コンテッサはさらに、懐から一通の封書を取り出した。
「こちらは皇妃陛下からのお手紙です」
封蝋を確かめ、文を開いたオデッセイの顔に安堵の色が広がる。そこには、ビック領とヴェゼルへの庇護を公爵と皇妃が改めて確約する旨が記されていた。加えて「コンテッサは信頼に足る者ゆえ、領館にて存分に働かせてほしい」と。
「……これなら、安心できますね」
オデッセイが吐息混じりに呟くと、館の空気がわずかに和んだ。
実際に対面したコンテッサの人柄も、冷たいだけの人間ではなかった。
必要以上に話さず、普段は無口で侍女として徹するという。だが芯には強さがあり、頼もしさを感じさせた。
さらに隠密の技能に長け、定期的に館や領内を見回り、不審者がいれば即座に報告するという役目まで担える。
加えて、こちらで得た情報は必ず守秘すると。そして、皇帝・皇妃との連絡係を務めることもできると告げた。

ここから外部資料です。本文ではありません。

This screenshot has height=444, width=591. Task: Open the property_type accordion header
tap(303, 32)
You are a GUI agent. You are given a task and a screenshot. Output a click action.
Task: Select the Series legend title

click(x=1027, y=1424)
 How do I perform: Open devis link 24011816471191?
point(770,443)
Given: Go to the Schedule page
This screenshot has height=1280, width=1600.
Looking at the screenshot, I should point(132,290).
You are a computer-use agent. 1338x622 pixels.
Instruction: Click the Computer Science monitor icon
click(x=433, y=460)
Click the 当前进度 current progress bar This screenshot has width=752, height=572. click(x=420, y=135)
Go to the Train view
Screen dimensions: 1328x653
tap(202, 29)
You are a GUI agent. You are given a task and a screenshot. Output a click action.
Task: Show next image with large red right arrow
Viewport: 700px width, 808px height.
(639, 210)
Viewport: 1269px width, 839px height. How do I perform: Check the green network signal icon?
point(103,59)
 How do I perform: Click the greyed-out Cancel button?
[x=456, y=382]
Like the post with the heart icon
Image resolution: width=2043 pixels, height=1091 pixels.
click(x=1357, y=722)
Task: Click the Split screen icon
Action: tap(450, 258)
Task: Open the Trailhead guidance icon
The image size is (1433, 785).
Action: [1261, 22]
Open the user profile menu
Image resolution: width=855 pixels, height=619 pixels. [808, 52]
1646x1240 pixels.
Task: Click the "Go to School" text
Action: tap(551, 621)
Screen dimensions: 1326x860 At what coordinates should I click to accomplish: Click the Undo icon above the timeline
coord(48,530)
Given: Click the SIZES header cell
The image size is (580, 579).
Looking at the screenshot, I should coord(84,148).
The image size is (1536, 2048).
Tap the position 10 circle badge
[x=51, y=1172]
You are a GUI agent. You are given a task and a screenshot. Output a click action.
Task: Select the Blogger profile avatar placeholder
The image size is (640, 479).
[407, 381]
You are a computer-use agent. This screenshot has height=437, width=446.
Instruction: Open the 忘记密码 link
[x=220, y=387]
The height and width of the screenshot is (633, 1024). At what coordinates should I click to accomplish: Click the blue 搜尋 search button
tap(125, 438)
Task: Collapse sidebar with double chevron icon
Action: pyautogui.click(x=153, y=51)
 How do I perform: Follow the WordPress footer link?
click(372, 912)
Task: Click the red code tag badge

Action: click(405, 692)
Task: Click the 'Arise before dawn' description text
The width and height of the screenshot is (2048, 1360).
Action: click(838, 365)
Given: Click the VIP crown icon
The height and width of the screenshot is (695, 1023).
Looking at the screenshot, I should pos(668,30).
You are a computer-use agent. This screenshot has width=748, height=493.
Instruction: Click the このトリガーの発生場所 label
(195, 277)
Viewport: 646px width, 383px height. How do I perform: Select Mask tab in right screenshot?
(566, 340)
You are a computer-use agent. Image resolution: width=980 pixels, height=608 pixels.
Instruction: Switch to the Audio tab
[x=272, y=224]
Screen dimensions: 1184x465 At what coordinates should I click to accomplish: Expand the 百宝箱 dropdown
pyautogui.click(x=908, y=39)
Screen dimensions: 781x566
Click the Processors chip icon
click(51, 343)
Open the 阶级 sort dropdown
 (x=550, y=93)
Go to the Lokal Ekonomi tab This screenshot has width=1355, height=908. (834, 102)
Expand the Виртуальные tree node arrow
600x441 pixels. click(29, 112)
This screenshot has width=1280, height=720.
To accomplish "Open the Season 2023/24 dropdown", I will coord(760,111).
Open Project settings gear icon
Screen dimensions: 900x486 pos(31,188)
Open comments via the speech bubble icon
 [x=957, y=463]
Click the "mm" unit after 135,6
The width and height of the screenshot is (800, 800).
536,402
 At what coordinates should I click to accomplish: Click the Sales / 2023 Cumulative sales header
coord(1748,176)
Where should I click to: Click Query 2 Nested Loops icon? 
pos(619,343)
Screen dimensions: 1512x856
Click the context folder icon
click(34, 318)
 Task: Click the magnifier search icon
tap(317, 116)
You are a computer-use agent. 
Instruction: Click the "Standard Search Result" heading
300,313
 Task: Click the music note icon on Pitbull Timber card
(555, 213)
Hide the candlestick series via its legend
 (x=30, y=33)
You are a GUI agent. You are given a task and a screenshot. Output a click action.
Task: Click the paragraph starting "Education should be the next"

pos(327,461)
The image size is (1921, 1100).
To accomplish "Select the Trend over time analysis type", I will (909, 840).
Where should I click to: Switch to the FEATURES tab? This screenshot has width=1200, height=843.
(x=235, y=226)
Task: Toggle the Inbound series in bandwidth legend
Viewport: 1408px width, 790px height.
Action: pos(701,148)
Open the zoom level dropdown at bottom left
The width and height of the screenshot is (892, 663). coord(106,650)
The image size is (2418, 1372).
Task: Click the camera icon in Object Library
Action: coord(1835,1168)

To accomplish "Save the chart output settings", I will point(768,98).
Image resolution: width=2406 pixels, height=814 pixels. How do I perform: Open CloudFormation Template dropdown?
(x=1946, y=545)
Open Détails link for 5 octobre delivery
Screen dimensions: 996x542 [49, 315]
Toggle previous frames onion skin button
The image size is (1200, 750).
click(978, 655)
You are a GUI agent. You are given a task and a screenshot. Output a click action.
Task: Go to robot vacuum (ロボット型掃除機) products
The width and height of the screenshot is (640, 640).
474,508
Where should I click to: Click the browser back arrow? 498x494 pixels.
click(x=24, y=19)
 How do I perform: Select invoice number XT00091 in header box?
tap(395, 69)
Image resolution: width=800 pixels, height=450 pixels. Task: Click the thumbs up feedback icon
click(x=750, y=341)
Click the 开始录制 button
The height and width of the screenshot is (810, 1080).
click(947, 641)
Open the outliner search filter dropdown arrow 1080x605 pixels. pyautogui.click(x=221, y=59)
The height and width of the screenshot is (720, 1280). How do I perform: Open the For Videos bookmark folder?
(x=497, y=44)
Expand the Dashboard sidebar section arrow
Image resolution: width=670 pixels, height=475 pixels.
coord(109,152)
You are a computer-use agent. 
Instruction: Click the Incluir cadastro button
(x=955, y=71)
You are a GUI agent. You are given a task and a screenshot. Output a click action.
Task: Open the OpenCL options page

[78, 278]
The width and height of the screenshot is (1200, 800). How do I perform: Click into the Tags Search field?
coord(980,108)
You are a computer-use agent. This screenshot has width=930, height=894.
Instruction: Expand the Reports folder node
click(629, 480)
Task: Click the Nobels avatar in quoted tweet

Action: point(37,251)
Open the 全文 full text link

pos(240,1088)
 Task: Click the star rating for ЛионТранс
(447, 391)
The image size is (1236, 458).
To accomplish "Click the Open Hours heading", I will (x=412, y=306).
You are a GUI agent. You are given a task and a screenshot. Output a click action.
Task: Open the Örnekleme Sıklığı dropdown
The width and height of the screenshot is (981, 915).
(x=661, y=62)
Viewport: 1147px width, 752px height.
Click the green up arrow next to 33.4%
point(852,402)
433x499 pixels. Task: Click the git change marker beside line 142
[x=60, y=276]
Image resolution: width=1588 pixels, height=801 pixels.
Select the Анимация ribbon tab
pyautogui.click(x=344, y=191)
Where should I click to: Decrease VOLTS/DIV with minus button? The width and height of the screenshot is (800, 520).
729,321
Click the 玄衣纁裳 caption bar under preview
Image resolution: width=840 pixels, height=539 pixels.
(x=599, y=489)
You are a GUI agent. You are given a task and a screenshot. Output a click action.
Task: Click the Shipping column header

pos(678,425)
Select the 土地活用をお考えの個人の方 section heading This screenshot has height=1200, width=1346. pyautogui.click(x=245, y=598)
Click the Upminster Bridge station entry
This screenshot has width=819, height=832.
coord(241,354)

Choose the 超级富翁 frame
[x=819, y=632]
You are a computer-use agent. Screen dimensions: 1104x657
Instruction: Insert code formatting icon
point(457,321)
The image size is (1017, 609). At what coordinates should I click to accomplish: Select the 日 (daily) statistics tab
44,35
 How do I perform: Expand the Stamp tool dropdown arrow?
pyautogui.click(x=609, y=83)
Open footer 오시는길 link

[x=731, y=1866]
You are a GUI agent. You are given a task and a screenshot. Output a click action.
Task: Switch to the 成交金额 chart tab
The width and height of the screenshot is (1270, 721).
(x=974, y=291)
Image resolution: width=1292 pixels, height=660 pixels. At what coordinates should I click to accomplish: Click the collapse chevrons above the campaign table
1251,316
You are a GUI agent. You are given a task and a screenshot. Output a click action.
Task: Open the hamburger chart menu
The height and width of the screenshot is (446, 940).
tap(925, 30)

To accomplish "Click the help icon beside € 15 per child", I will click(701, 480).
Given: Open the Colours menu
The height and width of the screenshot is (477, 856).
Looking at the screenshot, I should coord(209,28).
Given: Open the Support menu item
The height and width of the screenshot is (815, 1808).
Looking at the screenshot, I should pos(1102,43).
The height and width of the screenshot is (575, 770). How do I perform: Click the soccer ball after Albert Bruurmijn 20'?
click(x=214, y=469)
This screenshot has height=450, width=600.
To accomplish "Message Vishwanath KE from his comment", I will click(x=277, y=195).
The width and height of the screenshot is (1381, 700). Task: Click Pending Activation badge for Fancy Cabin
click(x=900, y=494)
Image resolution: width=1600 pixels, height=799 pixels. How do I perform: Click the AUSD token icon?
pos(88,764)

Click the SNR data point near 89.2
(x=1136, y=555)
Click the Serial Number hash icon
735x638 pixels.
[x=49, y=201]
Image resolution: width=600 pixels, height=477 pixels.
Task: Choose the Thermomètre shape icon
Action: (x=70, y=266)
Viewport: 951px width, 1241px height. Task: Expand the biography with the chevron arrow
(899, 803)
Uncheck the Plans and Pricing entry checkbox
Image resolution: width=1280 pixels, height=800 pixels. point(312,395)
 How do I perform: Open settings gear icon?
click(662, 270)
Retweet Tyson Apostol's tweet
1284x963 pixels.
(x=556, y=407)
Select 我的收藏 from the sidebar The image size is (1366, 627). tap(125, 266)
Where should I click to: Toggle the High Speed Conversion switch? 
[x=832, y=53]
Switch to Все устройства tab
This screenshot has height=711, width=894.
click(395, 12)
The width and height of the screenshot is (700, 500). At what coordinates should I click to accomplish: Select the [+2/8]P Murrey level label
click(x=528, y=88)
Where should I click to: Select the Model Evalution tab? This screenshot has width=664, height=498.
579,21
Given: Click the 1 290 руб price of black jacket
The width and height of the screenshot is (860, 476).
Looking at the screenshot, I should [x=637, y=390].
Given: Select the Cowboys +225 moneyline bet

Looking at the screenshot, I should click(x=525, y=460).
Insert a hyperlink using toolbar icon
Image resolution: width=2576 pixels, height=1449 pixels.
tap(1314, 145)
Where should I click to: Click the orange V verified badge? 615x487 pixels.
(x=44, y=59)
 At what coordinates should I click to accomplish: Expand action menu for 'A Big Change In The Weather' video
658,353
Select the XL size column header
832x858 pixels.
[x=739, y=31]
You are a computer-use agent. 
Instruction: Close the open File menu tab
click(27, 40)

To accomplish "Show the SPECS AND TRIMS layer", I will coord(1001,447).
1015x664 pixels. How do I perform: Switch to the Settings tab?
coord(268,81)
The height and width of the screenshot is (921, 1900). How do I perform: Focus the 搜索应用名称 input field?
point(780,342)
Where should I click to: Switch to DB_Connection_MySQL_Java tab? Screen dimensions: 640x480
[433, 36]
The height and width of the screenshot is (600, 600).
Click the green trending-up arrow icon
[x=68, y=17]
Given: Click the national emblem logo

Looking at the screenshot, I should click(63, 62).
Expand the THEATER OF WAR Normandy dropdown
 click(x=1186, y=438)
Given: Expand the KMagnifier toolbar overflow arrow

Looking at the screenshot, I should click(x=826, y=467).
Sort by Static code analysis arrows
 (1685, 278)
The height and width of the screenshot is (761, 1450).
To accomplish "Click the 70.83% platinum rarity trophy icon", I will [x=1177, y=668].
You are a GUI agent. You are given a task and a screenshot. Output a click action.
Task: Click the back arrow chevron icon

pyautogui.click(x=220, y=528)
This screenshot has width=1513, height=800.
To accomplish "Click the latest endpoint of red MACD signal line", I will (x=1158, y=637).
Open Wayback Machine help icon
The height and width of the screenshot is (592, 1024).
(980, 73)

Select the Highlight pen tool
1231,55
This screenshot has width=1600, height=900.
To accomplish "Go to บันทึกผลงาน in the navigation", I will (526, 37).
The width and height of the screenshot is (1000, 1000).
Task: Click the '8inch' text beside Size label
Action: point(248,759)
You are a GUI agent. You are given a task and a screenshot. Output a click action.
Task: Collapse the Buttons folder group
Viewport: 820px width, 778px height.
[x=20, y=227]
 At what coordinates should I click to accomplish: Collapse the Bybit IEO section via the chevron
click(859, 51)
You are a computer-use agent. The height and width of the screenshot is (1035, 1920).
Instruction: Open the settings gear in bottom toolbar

オデッセイは目配せをしてフリードとヴェゼルに同意を求める。フリードとヴェゼルは軽く頷き、採用を決断した。
「では、わたしたちと共に歩んでもらいます。よろしく頼みますね」
その瞬間、館の空気は少しだけ明るくなった。新たな仲間を迎える安堵と期待が、皆の胸に広がっていった。
だが、思わぬ出来事は続く。
ヴェゼルがふと周囲を見回して確認してから、声を張る。
「サクラ!」
呼ばれた途端、ヴェゼルの左手にある収納箱の蓋がカタリと開き、中から小さな女の子が飛び出した。両手で頬を押さえ、口をリスのように膨らませながら。
「なによ! 今ちょうどおやつを食べてたのに!」
むすっとした顔で現れたその姿に、普段ほとんど表情を動かさないコンテッサが、思わず目を見開いた。
「……っ!? 伝説の……妖精……!?」
声が震えるほどの驚愕。どうやら、ベントレー公爵はサクラの存在については何も伝えていなかったらしい。
公爵からすれば「言葉で説明しても信じられぬだろう」と判断したのだろう。
実物を見たコンテッサの動揺は、その選択が正しかったことを物語っていた。
ヴェゼルは淡々と告げる。
「サクラは領の守りに欠かせぬ存在なんです。今後、不審な動きがあれば私やお母さん、そしてサクラにも報告してください」
「は、はい……!」
コンテッサは即座に姿勢を正し、深くうなずいた。
さらにヴェゼルは続ける。
「不審者への対処は、カムリとグロムと連携して行ってください。彼らと協力し、領内の安全を守ってほしいです」
その名を聞いた途端、フリードの弟、グロムが不自然に肩を震わせた。視線が泳ぎ、どこか落ち着かない。
「……グロム、どうしたの?」
オデッセイが怪訝に問いかけると、しぶしぶとグロムが口を開いた。
「じ、実は……俺とコンテッサは、帝都の学園で一緒だったんだ」
一瞬、コンテッサの瞳に戸惑いが走る。記憶を探るように目を細め――やがて小さく息を呑んだ。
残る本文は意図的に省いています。